* **WORK TO DO**
Could you give the passage on TV detectives again, beginning at the words "Sensitive, caring Cassie" and stopping after "snowflake-ish male colleagues.", with "go getters" switched to "trailblazers"?

* **TEXT BLOCK**

This storyline is rooted in reality, too. "I read a very good book about a front-line murder detective in London who had a breakdown," says Lang. "He detailed what it’s like, trawling through the very worst that humans do to each other. You’re constantly seeing all this chaos and damage. You’d be inhuman if that didn’t take a toll... It goes back to my original impulse to show coppers as real people, not caricatures, who are affected by the job they do."
Neither does Unforgotten shy away from the unglamorous reality of police work. It isn’t all hunches and high-octane chases. "We show a lot of the donkey work – knocking on doors and going through files," agrees Lang. "Watch police documentaries and you’ll see the diligent, studied quality of serious crime departments. Their offices aren’t beautifully designed temples to law enforcement, with people running around, shouting. It’s professionals, sitting quietly at their slightly ugly desks, ploughing through paperwork. There’s a lot of rummaging in brown boxes, especially with historic crime because it’s all pre-digital."
Sensitive, caring Cassie also represents a break from the past, when female TV detectives had to be go getters in a man’s world – from The Gentle Touch’s DI Maggie Forbes (the late Jill Gascoigne) to Prime Suspect’s DCI Jane Tennison (Helen Mirren). More recently, the likes of Sarah Lancashire in Happy Valley, Anna Friel in Marcella and Gillian Anderson in The Fall have been tougher and more sexually liberated than their snowflake-ish male colleagues.
"The likes of Lynda La Plante were writing at a time when there weren’t many senior female officers," says Lang. "Tennison had to be more male than the men. That was borne out by reality – I worked with Jackie Malton, upon whom Tennison was based, when she was a consultant on The Bill. She had to be tough to prevail. But that was 30 years ago. Things have moved on. There’s a woman [Dame Cressida Dick] in charge of the Met now. Women aren’t under the same pressure to prove themselves. Yet I hope Cassie adds something to the lineage of female detectives we’ve all grown up watching."

* **DATA BLOCK**

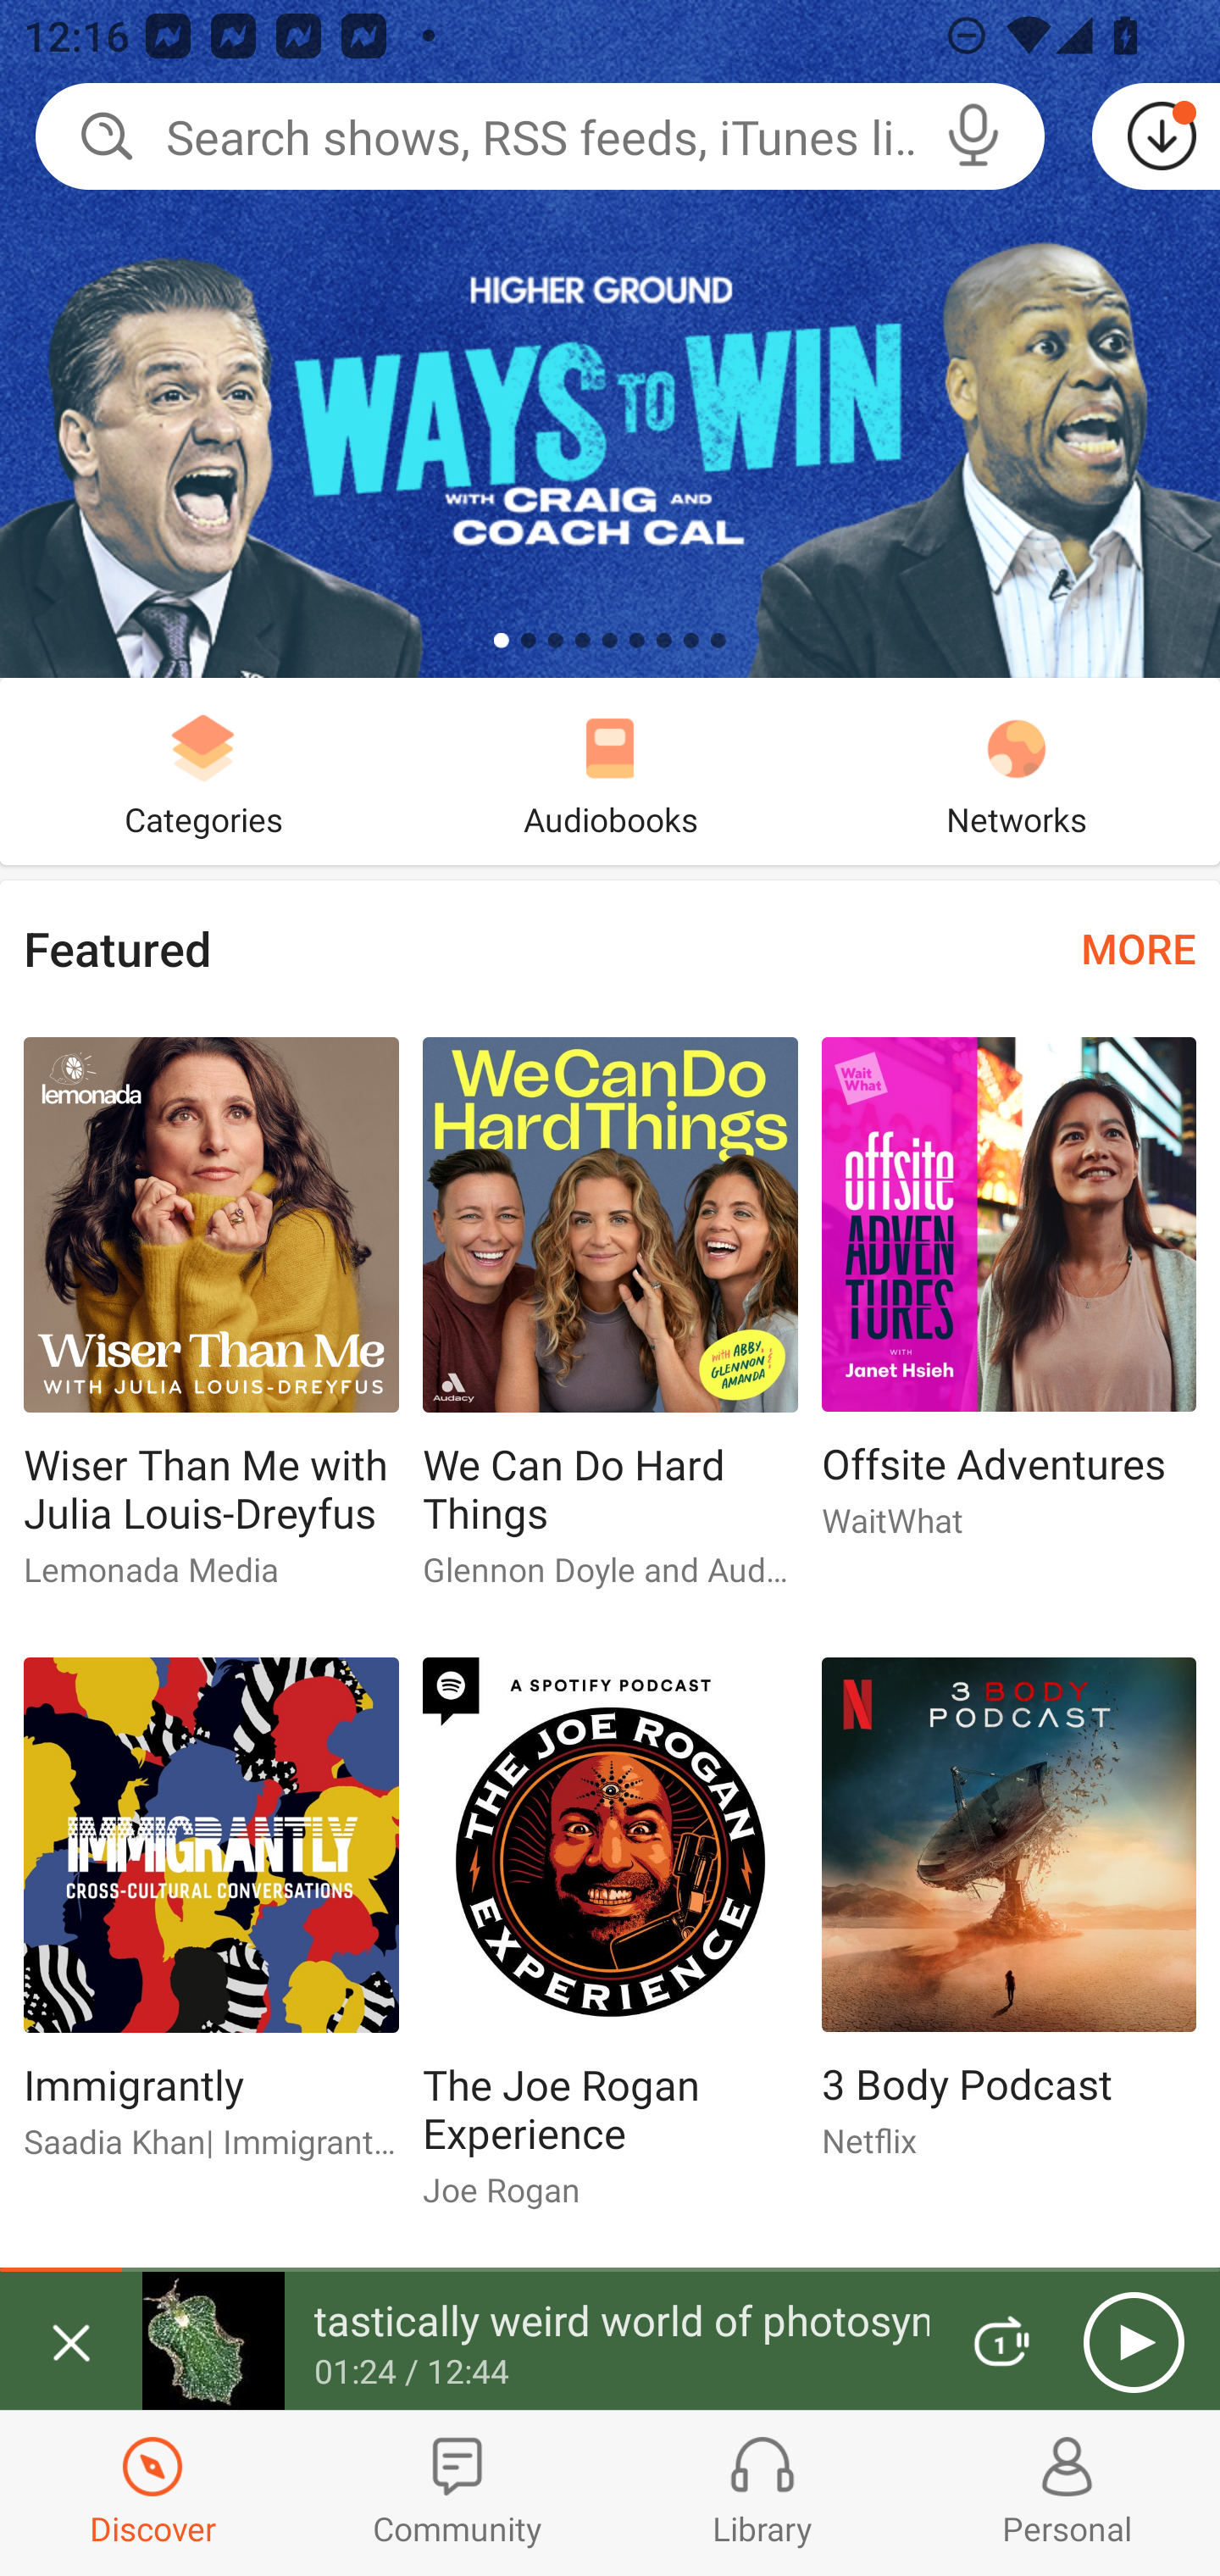  I want to click on Library, so click(762, 2493).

* **WRITTEN RESPONSE**
Sensitive, caring Cassie also represents a break from the past, when female TV detectives had to be trailblazers in a man’s world – from The Gentle Touch’s DI Maggie Forbes (the late Jill Gascoigne) to Prime Suspect’s DCI Jane Tennison (Helen Mirren). More recently, the likes of Sarah Lancashire in Happy Valley, Anna Friel in Marcella and Gillian Anderson in The Fall have been tougher and more sexually liberated than their snowflake-ish male colleagues.